Sister Phuong Ha Nguyen received a warm welcome on March 7, 2020, as she transferred her vows from Lovers of the Holy Cross to Sisters of Providence during Mass and a reception at Our Lady of Guadalupe Parish in West Seattle. Hers was one of the last events held before restrictions intended to slow the spread of the coronavirus put a pause on gatherings – including liturgies. She was fortunate under the circumstances to carry on with the celebration, which had to be moved from the chapel at St. Joseph Residence to nearby Our Lady of Guadalupe, when the retirement center closed to visitors.
Phuong Ha first heard the call to religious life as a young woman in Vietnam. She joined the Lovers of the Holy Cross and ministered in her native country, then moved to Oregon. Her years in Beaverton, Ore., included a variety of ministries that ranged from director of religious education with a Vietnamese Catholic community to working at a dentist office, daycare center and professional tax office. It was in Portland that she was introduced to the Sisters of Providence during pastoral visits to Vietnamese parishioners at Providence Medical Center, and felt herself drawn to the congregation’s charism and mission.
Sister Phuong Ha moved to Seattle in 2016 to continue the discernment and transfer preparation process. She became a U.S. citizen in 2018. Soon she was ready to respond with a “yes” to God and the Sisters of Providence.
During the transfer ceremony, Congregational Leader, Karin Dufault, SP, expressed gratitude for Sister Phuong Ha’s call within a call. “We thank Phuong Ha for accepting God’s multiple invitations and the flame Blessed Emilie has passed to her.
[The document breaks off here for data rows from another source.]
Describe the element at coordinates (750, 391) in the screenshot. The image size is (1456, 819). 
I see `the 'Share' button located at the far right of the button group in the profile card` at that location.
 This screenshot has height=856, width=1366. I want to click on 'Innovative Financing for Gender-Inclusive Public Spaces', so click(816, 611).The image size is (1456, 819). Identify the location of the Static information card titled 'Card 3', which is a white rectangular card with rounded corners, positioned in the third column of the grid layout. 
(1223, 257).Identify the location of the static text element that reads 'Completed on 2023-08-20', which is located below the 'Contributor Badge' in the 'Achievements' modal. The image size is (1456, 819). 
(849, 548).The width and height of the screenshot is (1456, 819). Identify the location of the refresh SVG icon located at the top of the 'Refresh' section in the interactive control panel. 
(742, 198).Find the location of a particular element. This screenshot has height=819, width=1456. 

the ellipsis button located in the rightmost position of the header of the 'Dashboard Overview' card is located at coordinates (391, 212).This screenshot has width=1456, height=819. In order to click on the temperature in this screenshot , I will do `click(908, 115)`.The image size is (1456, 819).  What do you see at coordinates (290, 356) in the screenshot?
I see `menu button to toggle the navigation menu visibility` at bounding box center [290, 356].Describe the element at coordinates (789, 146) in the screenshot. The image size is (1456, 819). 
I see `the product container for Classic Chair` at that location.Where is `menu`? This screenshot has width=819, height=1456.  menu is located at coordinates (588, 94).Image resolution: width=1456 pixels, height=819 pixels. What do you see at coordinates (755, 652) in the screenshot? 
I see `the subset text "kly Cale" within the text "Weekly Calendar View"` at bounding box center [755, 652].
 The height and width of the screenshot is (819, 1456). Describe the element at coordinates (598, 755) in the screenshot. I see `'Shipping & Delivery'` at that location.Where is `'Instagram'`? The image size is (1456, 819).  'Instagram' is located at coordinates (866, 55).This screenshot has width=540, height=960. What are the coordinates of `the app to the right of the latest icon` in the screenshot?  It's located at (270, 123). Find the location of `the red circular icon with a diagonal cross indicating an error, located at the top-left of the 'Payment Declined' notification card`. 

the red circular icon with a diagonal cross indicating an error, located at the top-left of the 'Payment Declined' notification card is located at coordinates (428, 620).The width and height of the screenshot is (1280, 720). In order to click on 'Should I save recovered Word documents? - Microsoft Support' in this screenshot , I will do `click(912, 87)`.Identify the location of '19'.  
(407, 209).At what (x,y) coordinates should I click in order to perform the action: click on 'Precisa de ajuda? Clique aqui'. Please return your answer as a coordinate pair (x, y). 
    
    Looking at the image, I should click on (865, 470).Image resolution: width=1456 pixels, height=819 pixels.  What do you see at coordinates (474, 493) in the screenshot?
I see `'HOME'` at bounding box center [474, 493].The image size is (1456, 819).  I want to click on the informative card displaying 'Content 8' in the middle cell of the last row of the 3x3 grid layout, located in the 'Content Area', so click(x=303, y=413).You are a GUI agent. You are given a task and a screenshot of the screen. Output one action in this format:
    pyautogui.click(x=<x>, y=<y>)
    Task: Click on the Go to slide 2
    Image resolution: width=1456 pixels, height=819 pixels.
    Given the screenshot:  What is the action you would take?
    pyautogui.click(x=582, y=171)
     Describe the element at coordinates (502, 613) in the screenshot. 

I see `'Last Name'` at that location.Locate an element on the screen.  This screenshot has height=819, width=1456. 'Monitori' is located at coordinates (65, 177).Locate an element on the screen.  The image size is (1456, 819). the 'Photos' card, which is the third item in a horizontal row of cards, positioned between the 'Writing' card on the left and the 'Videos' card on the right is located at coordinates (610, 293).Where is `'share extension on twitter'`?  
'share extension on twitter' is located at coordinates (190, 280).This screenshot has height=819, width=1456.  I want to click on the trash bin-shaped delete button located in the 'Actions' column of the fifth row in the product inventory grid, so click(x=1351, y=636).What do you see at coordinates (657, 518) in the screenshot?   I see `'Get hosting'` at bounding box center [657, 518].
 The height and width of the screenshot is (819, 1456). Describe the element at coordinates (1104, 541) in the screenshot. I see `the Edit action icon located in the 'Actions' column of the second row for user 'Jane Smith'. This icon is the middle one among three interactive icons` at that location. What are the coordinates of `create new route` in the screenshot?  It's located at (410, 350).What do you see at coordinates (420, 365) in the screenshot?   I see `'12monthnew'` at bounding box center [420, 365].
She is a blessing to each of us and those to whom and with whom she ministers.”
Sister Mary Magdalene Phuong Ha Nguyen – her formal religious name with Sisters of Providence – now lives in Spokane, Wash., where she is enrolled in the Spiritual Care program at Sacred Heart Medical Center, studying to become a chaplain.
“This ministry further develops an awareness of my religious personality and pastoral identity, said Sister Phuong Ha. “As a new Sister of Providence following the footsteps of the Providence pioneers’ and ancestors’ ministries at the hospitals, I can connect my Catholic theology, religious background, and core values to people coming from different cultural, traditional, generational and professional backgrounds in this ministry. Each encounter whether with the patients in the hospital or with the sisters in quarantine invited me to walk into a new world of sorrow and joy at the same time.”